■ STATED TASK ■
Copy out the rows word for word, from the line containing "Where should I click to: Select" through the end of the rows.

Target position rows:
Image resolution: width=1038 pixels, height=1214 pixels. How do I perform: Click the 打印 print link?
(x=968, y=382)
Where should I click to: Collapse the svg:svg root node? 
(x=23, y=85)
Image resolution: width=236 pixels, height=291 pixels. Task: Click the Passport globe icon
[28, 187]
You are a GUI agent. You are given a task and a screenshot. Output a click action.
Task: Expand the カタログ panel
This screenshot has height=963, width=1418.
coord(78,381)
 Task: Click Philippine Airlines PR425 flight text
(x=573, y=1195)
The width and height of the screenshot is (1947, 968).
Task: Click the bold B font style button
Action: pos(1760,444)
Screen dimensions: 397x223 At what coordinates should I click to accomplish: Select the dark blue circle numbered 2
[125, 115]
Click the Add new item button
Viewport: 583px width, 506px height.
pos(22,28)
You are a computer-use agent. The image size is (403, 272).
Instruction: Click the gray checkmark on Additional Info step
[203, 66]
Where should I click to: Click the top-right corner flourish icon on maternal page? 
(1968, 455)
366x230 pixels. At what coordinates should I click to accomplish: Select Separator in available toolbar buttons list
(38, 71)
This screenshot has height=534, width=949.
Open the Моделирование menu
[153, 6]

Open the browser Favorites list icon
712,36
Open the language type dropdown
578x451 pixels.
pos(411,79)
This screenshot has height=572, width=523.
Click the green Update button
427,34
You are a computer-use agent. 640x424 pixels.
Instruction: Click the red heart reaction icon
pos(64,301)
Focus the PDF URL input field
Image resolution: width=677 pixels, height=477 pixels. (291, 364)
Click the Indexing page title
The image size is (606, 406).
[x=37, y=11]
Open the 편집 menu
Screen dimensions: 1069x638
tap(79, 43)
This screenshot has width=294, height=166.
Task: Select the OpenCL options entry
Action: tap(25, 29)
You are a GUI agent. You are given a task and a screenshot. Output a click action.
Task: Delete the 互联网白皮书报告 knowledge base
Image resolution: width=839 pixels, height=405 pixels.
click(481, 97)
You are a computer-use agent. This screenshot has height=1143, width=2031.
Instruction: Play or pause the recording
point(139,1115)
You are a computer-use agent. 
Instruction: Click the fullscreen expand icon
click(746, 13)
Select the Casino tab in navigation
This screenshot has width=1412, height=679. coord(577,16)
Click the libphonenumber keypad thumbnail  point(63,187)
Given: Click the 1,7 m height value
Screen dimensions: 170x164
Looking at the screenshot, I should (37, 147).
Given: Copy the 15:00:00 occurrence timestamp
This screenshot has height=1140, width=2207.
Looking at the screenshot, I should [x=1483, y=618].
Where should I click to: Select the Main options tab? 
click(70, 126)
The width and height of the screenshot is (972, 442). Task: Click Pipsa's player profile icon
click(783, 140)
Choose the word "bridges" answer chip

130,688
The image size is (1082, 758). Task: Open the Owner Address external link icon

■ EXPECTED OUTPUT ■
Where should I click to: Select the Main options tab? 
click(70, 126)
The width and height of the screenshot is (972, 442). Task: Click Pipsa's player profile icon
click(783, 140)
Choose the word "bridges" answer chip

130,688
The image size is (1082, 758). Task: Open the Owner Address external link icon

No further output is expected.